Union forces outside of Petersburg dig a tunnel under the Confederate trenches and blow a huge hole in the defenses, starting the bloody Battle of the Crater
The Confederate Army of Northern Virginia and Union Army of the Potomac had been fighting it out for almost two months straight by the time the two foes had settled into their earthworks around Petersburg and Richmond, Virginia in late June of 1864. Frightful losses had been suffered on both sides as the two armies fought battles at the Wilderness, Spotsylvania Courthouse, the North Anna, and Cold Harbor. After sliding around the Confederate army’s right flank after being defeated at Cold Harbor, Ulysses Grant’s army made its way across the James River and nearly captured Petersburg, the important rail hub south of Richmond, before Lee’s Confederates managed to arrive with enough force to stop them.

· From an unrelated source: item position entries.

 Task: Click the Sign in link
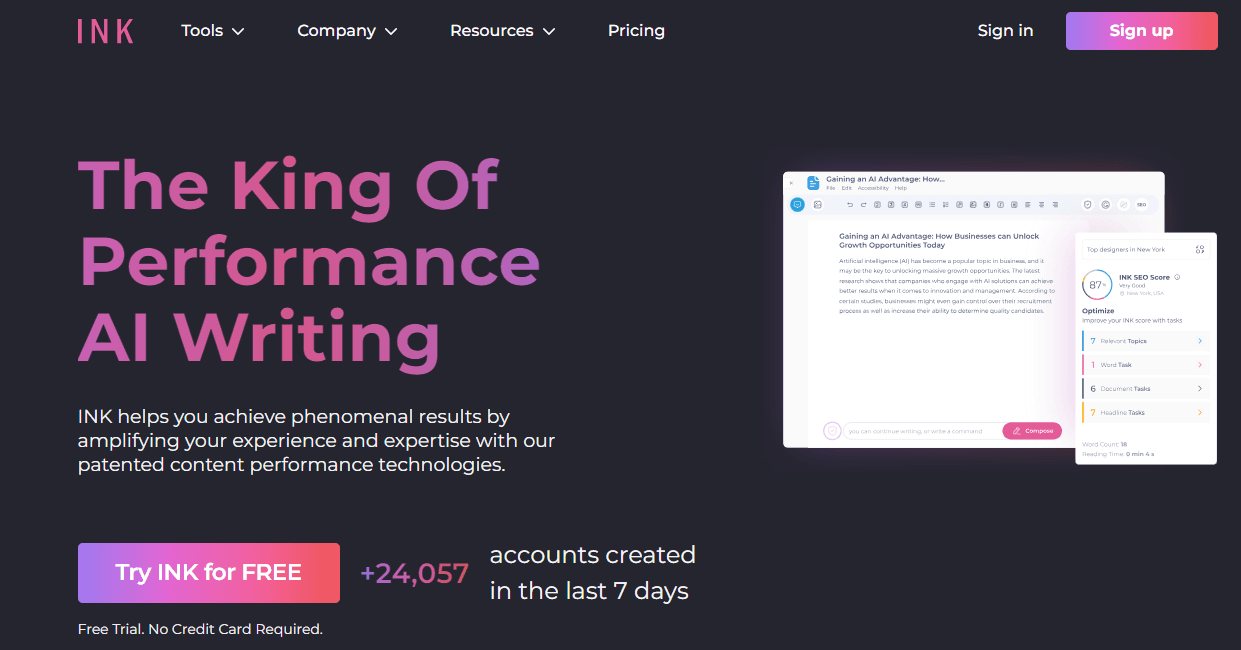[x=1005, y=31]
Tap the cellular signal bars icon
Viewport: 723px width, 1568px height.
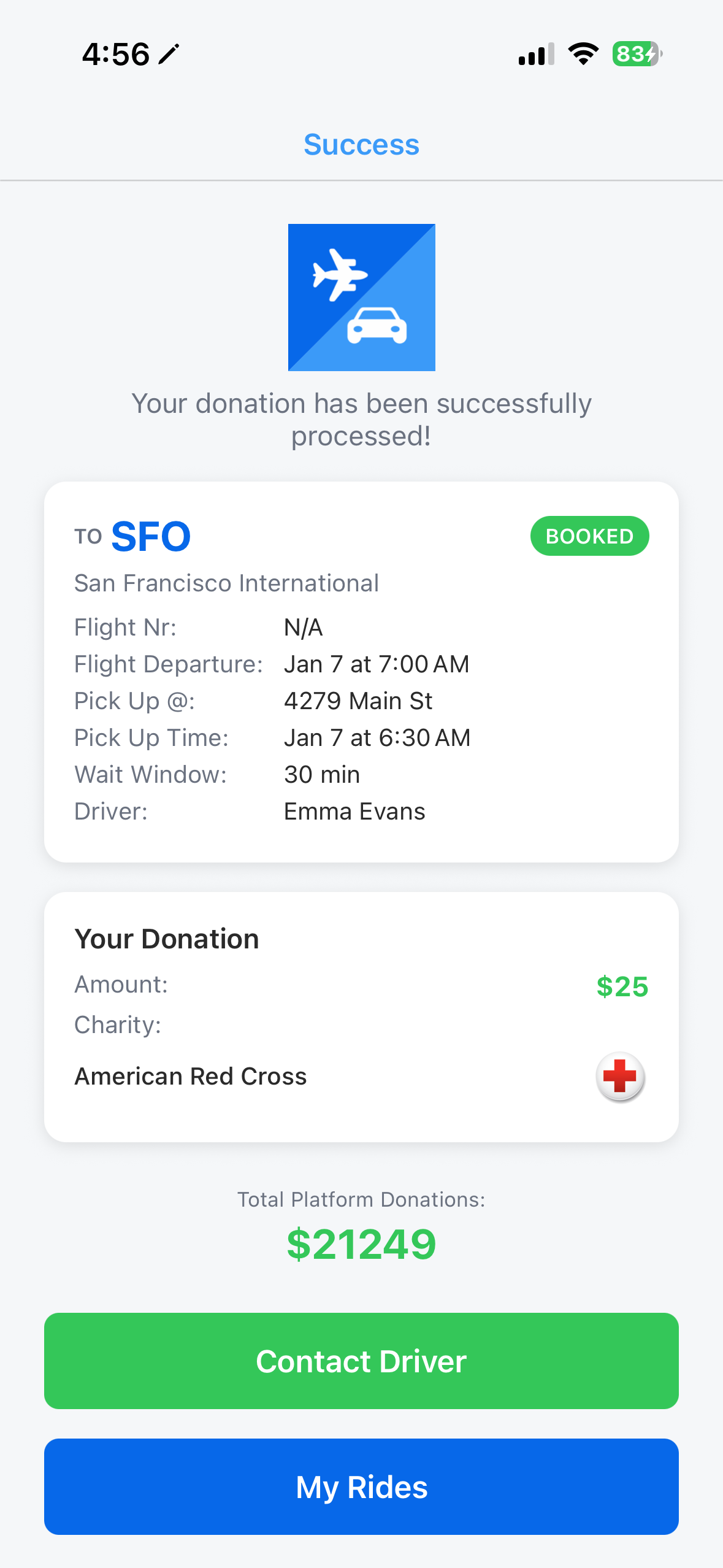(536, 54)
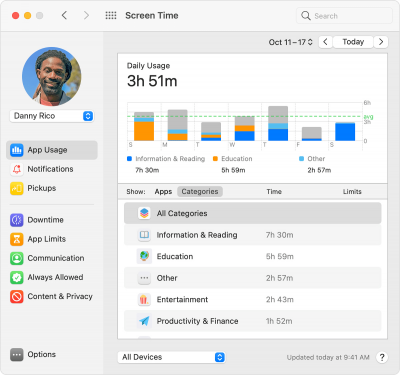Image resolution: width=400 pixels, height=375 pixels.
Task: Select the Categories view tab
Action: tap(200, 192)
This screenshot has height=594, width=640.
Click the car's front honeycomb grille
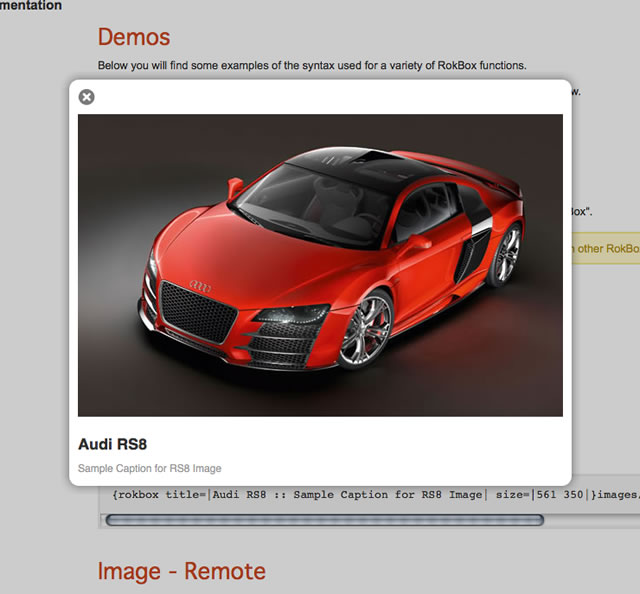point(200,311)

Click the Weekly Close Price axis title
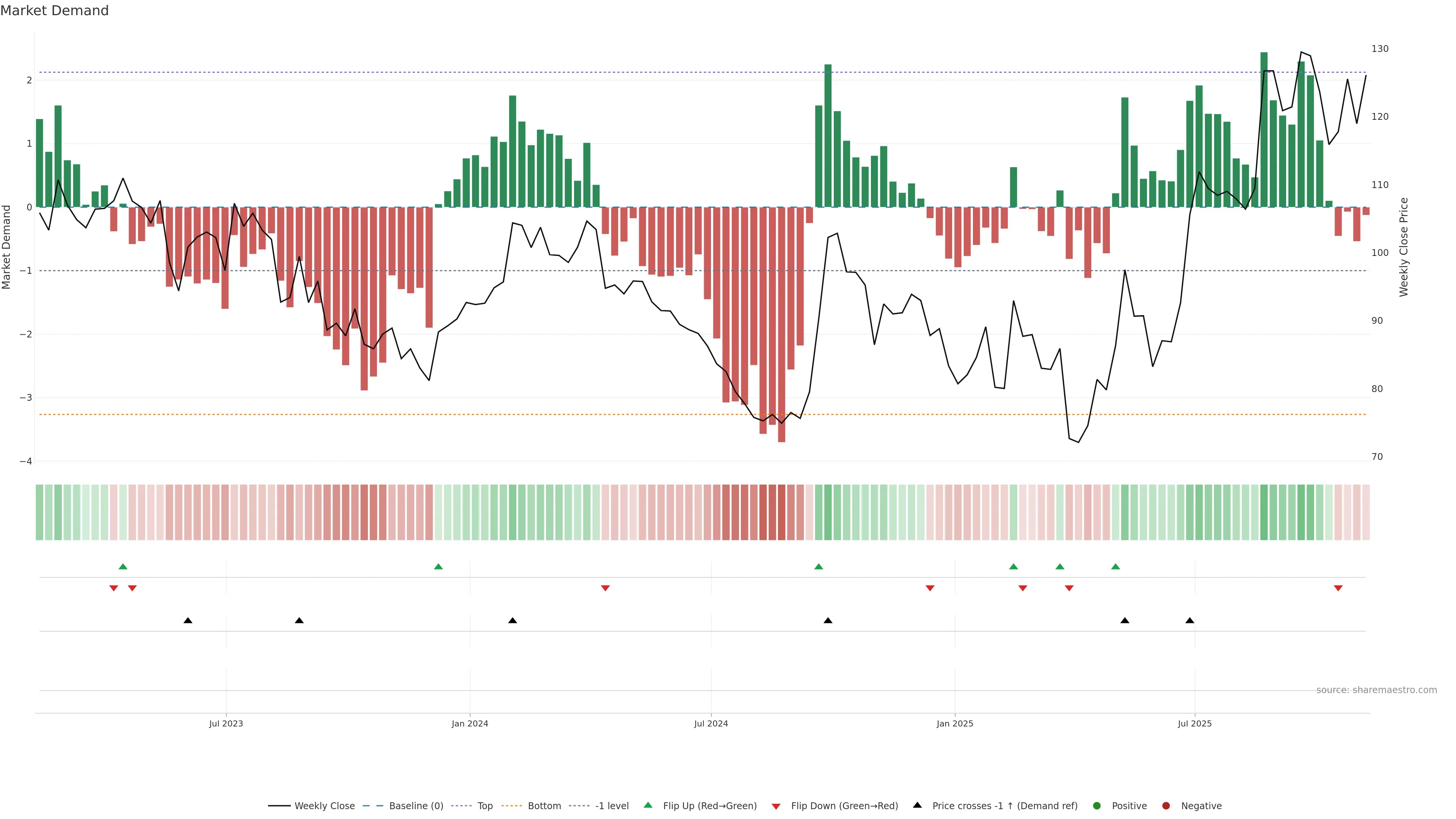click(1404, 247)
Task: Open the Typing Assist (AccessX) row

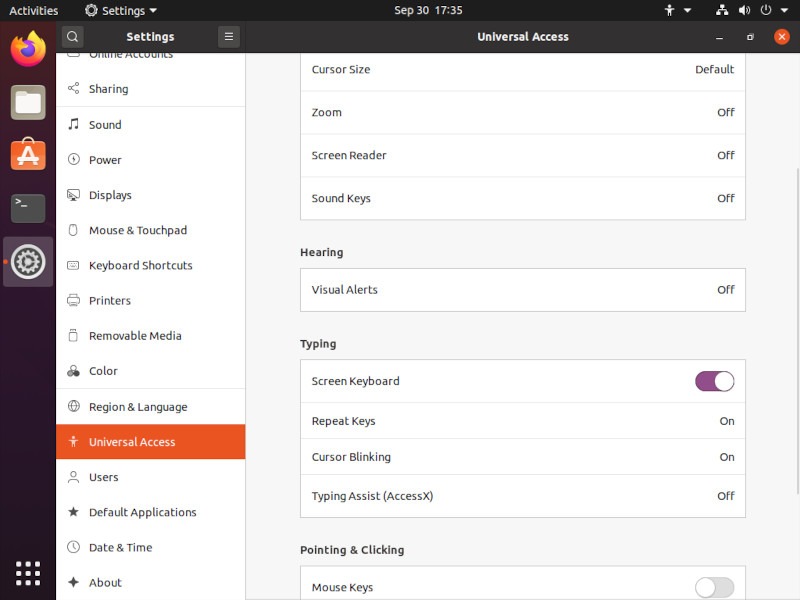Action: 522,495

By the latter half of June, after fighting around Petersburg settled into a stalemate, Grant was looking for an opportunity to break free from the lack of maneuvering that trench warfare entails. An idea came to him from members of the 48th Pennsylvania, who were stationed along the front lines very close to a Confederate redoubt east of Petersburg. The Pennsylvanians, many of them miners by trade, proposed to dig a tunnel under the Confederate trenches and load it with gunpowder in an attempt to blow up the redoubt. Grant gave his consent to this idea and planning began for a full scale assault to support the operation.

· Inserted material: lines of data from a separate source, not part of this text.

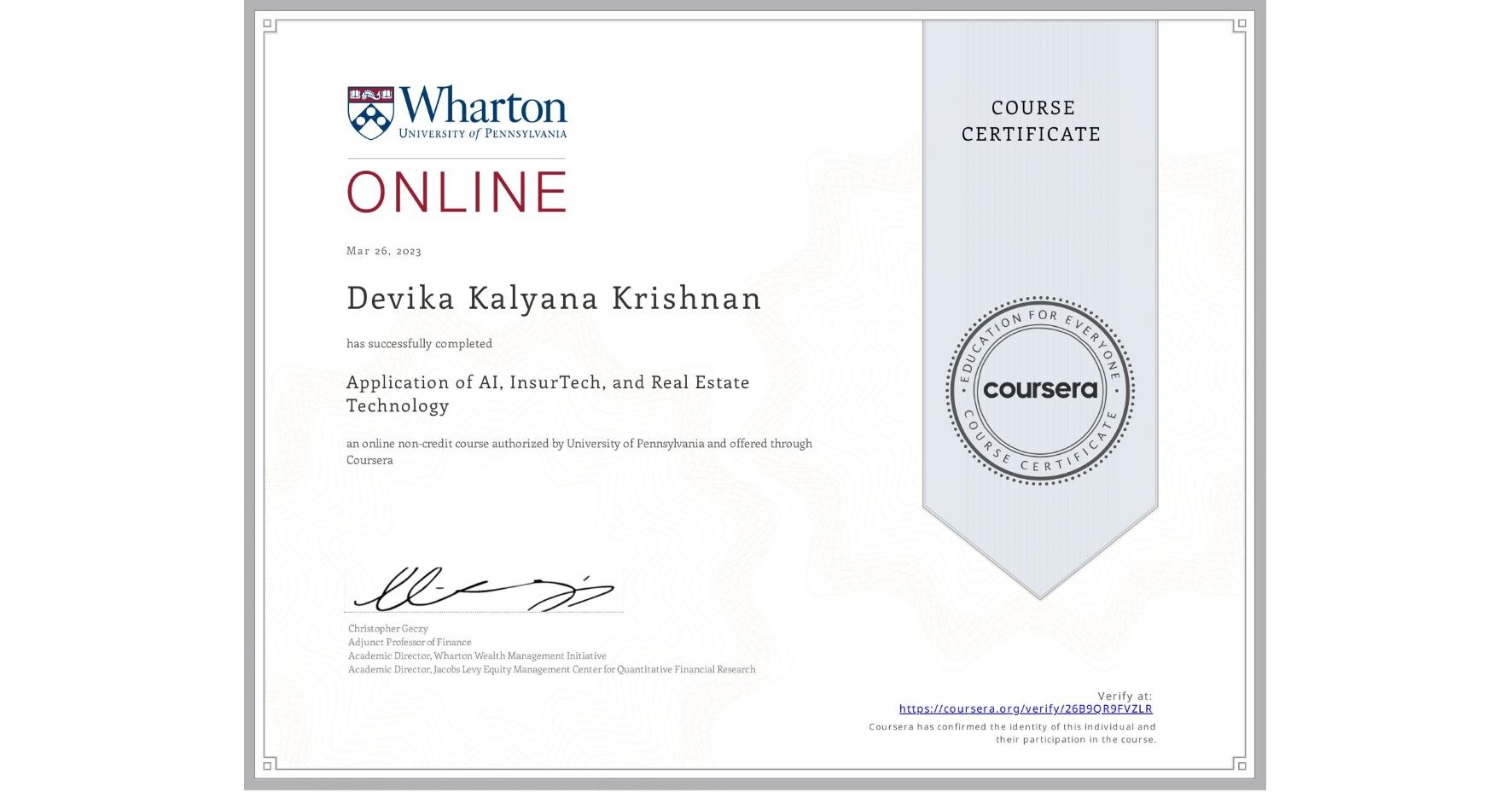Open the coursera.org/verify/26B9QR9FVZLR link
This screenshot has height=792, width=1512.
pos(1025,708)
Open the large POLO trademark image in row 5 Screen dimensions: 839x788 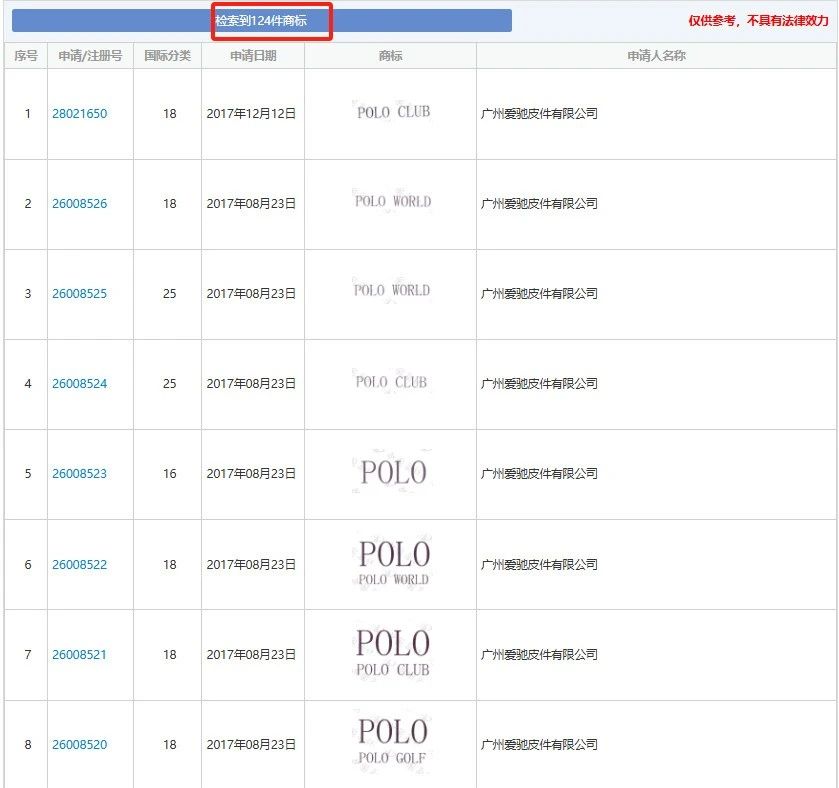point(392,473)
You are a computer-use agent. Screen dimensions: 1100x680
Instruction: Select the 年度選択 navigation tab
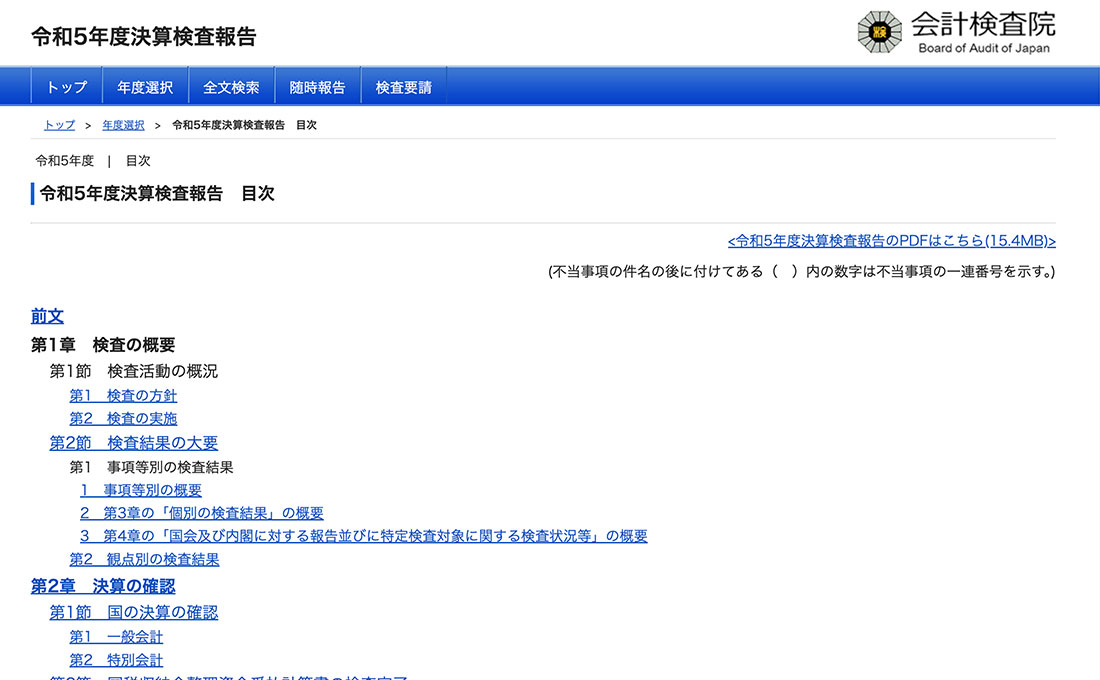tap(145, 87)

After weeks of digging by the Pennsylvanians and preparations by the 15,000 assaulting troops, which included United States Colored Troops (USCT) and even a company of American Indian sharpshooters from Michigan, the attack was set for July 30.
The mine was in a “T” shape, and ran 511 feet from the Union lines to under the Confederate redoubt, known as Elliot’s Salient. The gallery ran 75 feet long and was packed with 8,000 pounds of gunpowder. According to plan, Colonel Pleasants of the 48th Pennsylvania lit the fuse between 3:30 and 3:45 am on July 30. Thanks to the poor quality of the fuses, the fire had extinguished, forcing two brave volunteers to venture into the tunnel to splice the fuse and reignite it. Finally, at 4:44 am the mine exploded. The massive explosion stunned soldiers on both sides. 278 Confederates, mostly South Carolinians who were stationed in Elliot’s Salient, died instantly. Soldiers to the left and right were stunned and unable to organize a noticeable defense for more than 15 minutes after the explosion. The spectacular event also froze the Union troops of General Burnside’s IX Corps in their trenches for a time though, causing a delay that no doubt aided the Confederates.
As the Union troops finally moved forward, the attack angled directly for the huge 170 foot long and 30 foot deep crater. Upon reaching this huge hole, many units paused in or near the Crater, unable to mount an effective advance beyond. The plan had been for the attacking units to branch to the left and right of the hole and capture the trenches, and to possibly move beyond the defenses to capture the Jerusalem Plank Road and maybe even Petersburg itself. The lack of initiative on the Union side gave the Confederates in the area time to re-organize. General William Mahone gathered as many Confederate units together as he could and began to counter-attack the Union forces milling about near the Crater. Soon Mahone’s forces had formed around the area of the Crater and poured murderous musket and artillery fire down on the Federal troops there.
Fighting went on throughout the morning, with some further attempts by the Union forces to get out of the Crater. Hand to hand combat ensued in many areas near the Crater, and there were some slight advances made by the Federals, but Mahone’s troops flung back all attempts at a breakthrough. There were terrible losses by both sides, but the troops of the Union IX Corps suffered the most.
It can be argued that Burnside should have pulled back his troops after the initial attack stalled out in the Crater, but instead he sent in the remaining troops of his Corps. These included the USCT division, which had been trained to be the spearhead of the attack but had been removed from that task at the last moment for political fears if the attack had failed. Ironically these troops had been specifically trained to move beyond whatever damage the explosion was to cause, unlike the troops who did end up spearheading the attack. The USCT units were unable to move beyond the Crater upon reaching it though as the other troops were crowding the area, and by that time Confederate resistance had stiffened. The USCT and the other units in the Crater were severely mauled in the trap that the Crater became. Trying to escape back to their own lines was just as dangerous.
By early afternoon the battle ended. Union losses amounted to about 3,800, of which around 1,400 were captured or missing. Confederate losses added up to about 1,500, with most of the 361 deaths being from the initial explosion. Around 400 Confederates were reported missing or captured.
After the battle, both sides returned to their respective trenches and the siege continued. This battle was a Confederate tactical victory, but the overall situation around Petersburg did not change. The battle, what Grant called “the saddest event I have witnessed in this war”, was a slaughter that wasted so many lives in spectacular fashion, but did not affect the course of the Civil War.